Instructions to follow: Exactly the lines from the one with "Screen dimensions: 957x667" through the end of the records below are needed, minus any pictures.

Data for the task:
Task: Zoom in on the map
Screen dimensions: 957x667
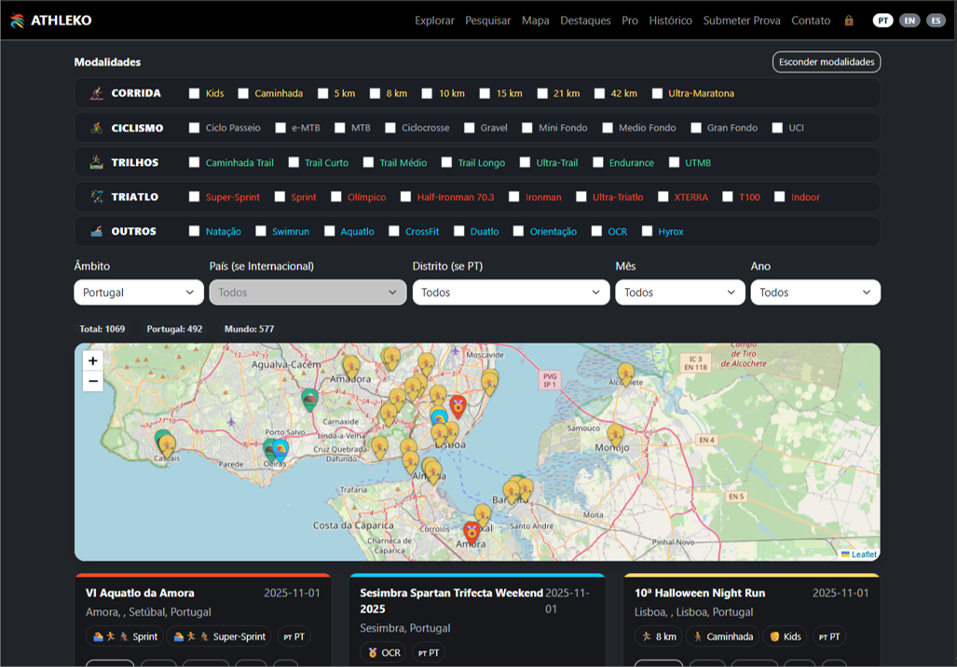Action: [92, 361]
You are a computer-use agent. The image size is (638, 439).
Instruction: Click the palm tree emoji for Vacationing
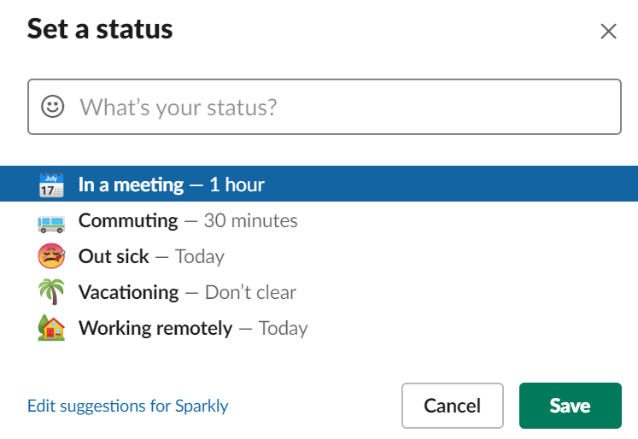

Answer section:
Screen dimensions: 957x667
Action: [92, 361]
You are a computer-use agent. The image size is (638, 439).
Instruction: Click the palm tree emoji for Vacationing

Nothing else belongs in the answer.